As part of National Community Health Center Week, Swope Health Services will host a luncheon and panel discussion for healthcare leaders on Friday, August 17 from 11:30 a.m. to 1:30 p.m. at the Kauffman Foundation Conference Center.
This year’s topic is Coordination and Collaboration in the Face of Risk: Responding to Missouri’s Opioid Crisis.
Our panelists will discuss their organization’s role in addressing the opioid crisis while offering leadership lessons for responding to challenges that require coordination across multiple agencies.
In doing so, attendees will learn strategies and tips for breaking down silos and working more effectively in cross-functional or interagency teams.
About our Panelists
Dr. Rex Archer serves as Director of Health for the City of Kansas City, Missouri. In addition to serving on the Public Health Accreditation Board (PHAB) of Directors and Chairing PHAB’s Accreditation Improvement Committee, he is a past president of the National Association of County and City Health Officials (NACCHO). Dr. Archer has served on numerous national committees involved with public health. He is responsible for safeguarding the public health of nearly half a million residents and a daytime population of almost one million people.
Andrea Buford is the Clinical Director for Behavioral Health at Swope Health Services where she has worked for the last 20 years. She is a Licensed Clinical Social Worker (LCSW) with a passion for serving the entire family system and the community at large. Ms. Buford manages SHS’ Imani House SUD Treatment Facility, coordinates Medication Assisted Treatment (MAT) services for all SHS clients and is working on the cross-functional team charged with integrating primary care and behavioral health services. She also is exploring the feasibility of offering telemedicine to those with a need for opioid use disorder treatment.
Vince Ortega is the executive director of COMBAT, a community funded organization that strives to ensure a strong, safe community for its residents free from the dangers of illegal drugs and violent crime through the use of prevention education, treatment services and support of the criminal justice system. Mr. Ortega spent 30 years with the Kansas City, Missouri Police Department, rising through the ranks to become Deputy Chief of Police before joining the COMBAT staff in early 2009. He holds a Master’s of Public Affairs degree from Park University in Parkville, Missouri.
Dr. Rachel Winograd is a Research Assistant Professor at the Missouri Institute of Mental Health (MIMH) – University of Missouri St. Louis (UMSL). Her clinical, research, and program development interests have revolved around alcohol and drug use, consequences, and treatment. Dr. Winograd is the Project Director of Missouri’s State Targeted Response to the Opioid Crisis Grant (Opioid STR) and the Missouri Heroin-Opioid Prevention and Education (MO-HOPE) Project. Her primary focus is on expanding access to effective, evidence-based medical treatment and harm reduction strategies for those most in need of care for opioid use disorders in Missouri.
Background Information on Opioids
Nationally, 90 people die every day from opioid overdose, according to the National Institute on Drug Abuse.

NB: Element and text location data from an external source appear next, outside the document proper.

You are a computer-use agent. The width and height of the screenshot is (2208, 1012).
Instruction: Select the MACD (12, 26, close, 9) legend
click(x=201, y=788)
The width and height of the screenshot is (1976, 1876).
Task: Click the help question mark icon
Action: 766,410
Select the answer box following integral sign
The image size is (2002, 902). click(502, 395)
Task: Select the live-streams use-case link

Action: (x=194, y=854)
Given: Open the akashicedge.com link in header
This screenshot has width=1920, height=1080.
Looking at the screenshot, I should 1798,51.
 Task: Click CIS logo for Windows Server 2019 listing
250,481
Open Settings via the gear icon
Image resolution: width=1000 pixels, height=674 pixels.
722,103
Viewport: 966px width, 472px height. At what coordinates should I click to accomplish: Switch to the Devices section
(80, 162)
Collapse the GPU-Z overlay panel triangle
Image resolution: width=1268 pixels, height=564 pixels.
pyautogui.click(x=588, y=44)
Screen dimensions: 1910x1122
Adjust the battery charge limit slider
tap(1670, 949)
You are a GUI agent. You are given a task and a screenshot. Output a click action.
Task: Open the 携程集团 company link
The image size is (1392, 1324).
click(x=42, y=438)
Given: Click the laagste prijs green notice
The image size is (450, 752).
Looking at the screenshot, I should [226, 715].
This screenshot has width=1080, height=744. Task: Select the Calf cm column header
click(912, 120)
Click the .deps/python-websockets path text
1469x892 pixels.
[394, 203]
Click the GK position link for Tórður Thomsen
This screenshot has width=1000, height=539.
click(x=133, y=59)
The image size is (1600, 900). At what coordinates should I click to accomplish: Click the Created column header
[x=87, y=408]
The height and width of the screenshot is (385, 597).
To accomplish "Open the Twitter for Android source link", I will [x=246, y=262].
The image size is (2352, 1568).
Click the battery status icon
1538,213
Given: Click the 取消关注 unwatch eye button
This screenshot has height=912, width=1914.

And, the American Society of Addiction Medicine estimates that about 2.5 million Americans are addicted to opioids.
The Kansas City metro area ranks roughly in the middle of the pack in opioid prescriptions and concentration, as measured by the Centers for Disease Control and Prevention.
Swope Health Services offers medication-assisted treatment for opioid addiction, providing suboxone, a prescription medication also known as naloxone, which works by blocking the opioid receptors in the body.
Some common questions:
- What are opioids? Broadly, the term covers prescription pain relievers, including the synthetic drug fentanyl, as well as illegal drugs like heroin.
- How did we get to an opioid crisis? According to the National Institute on Drug Abuse, the problems began in the 1990s with the pharmaceutical companies marketing of prescription opioid pain relievers. Providers began prescribing them more at greater rates until it became clear in opioid overdose deaths that the drugs were highly addictive.
- How bad is it? It’s the deadliest drug crisis in American history. The New York Times reported: “Overdoses killed more people last year than guns or car accidents, and are doing so at a pace faster than the H.I.V. epidemic at its peak.”
- How do we address the crisis? Nationally, new programs promote greater access to treatment and recovery, and availability of overdose-reversing drugs. Just this summer, the state of Missouri began the creation of a statewide prescription drug monitoring program.